REQUIRED ACTIONS
A - Retype the passage of the Lorena Cacciatore article from "- Born: 30 September" to "actress (born 1987)", matching the original word for word.
B - Write what comes next in the Lorena Cacciatore article, picking up after its last sentence.

SOURCE DOCUMENT
- Born: 30 September 1987 (age 38) Palermo, Italy
- Occupation: Actress
- Years active: 2004–present
- Partner: Federico Marchetti
- Children: 1

= Lorena Cacciatore =

Italian actress (born 1987)

Lorena Cacciatore (born 30 September 1987) is an Italian actress.

==Biography==
Born in Palermo, Cacciatore suffered from bullimia, which depleted after marrying her husband. Upon graduation from psycho-pedagogical high school "Finocchiaro Aprile" in the Sicilian capital, she moved to Rome to become a student of the Accademia Nazionale di Arte Drammatica Silvio D'Amico, which she left after the first year due to the filming of Agrodolce.

Cacciatore made her acting debut on RAI in 2009, playing Eleonora Scaffidi in the soap opera Agrodolce. In 2011, she played Anna in La vita che corre, a mini-series directed by Fabrizio Costa. The following year, Cacciatore co-starred in Love Is Not Perfect directed by Francesca Muci with actress Anna Foglietta, playing the role of Adriana. Following her academic experience, Cacciatore continued her training through internships abroad, working with some actor coaches of the Actors Studios in New York. After her cinema debut, she took part in numerous RAI series – including Season 11 of Don Matteo – playing mostly dramatic and controversial roles.

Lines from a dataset
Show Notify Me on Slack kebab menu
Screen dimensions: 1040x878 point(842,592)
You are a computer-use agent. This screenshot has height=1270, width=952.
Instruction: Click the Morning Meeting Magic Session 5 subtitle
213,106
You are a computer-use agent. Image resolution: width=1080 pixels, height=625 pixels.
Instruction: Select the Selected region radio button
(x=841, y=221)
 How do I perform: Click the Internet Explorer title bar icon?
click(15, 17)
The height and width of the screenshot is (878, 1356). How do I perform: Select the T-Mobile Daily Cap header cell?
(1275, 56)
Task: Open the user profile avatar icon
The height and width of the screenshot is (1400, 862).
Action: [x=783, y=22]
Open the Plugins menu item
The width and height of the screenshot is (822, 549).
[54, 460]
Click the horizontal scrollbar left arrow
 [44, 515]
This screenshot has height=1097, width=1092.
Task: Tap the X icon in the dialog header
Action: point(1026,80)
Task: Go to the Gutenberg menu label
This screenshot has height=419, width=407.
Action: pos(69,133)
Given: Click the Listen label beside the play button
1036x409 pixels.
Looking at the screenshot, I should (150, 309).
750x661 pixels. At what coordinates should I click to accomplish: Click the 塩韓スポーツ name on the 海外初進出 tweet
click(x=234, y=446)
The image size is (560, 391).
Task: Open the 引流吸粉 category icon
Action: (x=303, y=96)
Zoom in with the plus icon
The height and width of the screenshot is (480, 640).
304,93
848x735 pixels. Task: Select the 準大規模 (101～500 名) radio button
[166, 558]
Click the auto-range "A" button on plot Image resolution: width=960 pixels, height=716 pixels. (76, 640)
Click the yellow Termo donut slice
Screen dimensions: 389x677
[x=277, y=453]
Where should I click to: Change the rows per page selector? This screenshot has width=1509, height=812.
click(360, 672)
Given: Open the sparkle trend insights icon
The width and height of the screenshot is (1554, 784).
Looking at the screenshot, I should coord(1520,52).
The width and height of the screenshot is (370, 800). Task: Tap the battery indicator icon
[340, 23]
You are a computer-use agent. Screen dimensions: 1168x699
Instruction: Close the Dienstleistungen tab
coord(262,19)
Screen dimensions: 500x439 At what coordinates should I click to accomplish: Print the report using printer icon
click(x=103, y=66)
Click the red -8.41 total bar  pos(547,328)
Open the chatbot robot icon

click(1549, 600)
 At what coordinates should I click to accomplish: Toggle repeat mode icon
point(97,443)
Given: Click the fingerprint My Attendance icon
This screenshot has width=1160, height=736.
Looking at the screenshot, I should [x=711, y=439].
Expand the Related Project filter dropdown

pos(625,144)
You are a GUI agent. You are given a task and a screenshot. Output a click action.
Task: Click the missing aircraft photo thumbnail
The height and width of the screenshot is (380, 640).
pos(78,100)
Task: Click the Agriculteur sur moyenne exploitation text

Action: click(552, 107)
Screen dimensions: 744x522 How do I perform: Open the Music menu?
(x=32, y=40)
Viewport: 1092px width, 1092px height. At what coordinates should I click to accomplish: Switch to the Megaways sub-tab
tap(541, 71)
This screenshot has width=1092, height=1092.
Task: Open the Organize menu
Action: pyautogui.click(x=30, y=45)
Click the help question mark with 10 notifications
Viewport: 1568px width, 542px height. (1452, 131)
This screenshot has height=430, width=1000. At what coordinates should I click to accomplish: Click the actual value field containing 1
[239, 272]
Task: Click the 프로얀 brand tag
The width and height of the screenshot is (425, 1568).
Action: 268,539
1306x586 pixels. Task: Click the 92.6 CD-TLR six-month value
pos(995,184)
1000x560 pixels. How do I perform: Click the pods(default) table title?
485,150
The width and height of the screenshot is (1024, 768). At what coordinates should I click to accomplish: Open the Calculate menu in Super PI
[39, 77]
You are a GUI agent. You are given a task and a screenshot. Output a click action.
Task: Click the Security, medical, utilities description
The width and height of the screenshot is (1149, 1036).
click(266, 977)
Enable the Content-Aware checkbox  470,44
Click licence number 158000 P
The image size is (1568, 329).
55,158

WRITTEN RESPONSES
A -
- Born: 30 September 1987 (age 38) Palermo, Italy
- Occupation: Actress
- Years active: 2004–present
- Partner: Federico Marchetti
- Children: 1

= Lorena Cacciatore =

Italian actress (born 1987)

B -
Cacciatore was in a relationship with Alessio Vassalo. After their breakup, she married football goalkeeper Federico Marchetti. They welcomed their child on 26 September 2021.

==Filmography==

===Film===
- L'ultimo re, directed by Aurelio Grimaldi (2010)
- Love Is Not Perfect, directed by Francesca Muci (2012)
- Mi rifaccio il trullo, directed by Vito Cea (2016)
- Se mi vuoi bene, directed by Fausto Brizzi (2019)

===Television series===
- Fuori corso, directed by Vincenzo Coppola – TV series (2004)
- Agrodolce, TV series (2009)
- La vita che corre, directed by Fabrizio Costa – TV series (2011)
- Rosso San Valentino, directed by Fabrizio Costa – TV series (2012)
- Provaci ancora prof! – TV series (2012)
- Un posto al sole – TV series (2014)
- Che Dio ci aiuti, directed by Francesco Vicario – TV series (2014)
- Il paradiso delle signore, directed by Monica Vullo – TV series (2015)
- Tutto può succedere, directed by Lucio Pellegrini – TV series (2015-2018)
- Baciato dal sole, directed by Antonello Grimaldi – TV series (2016)
- Sirene, directed by Davide Marengo – TV series (2017)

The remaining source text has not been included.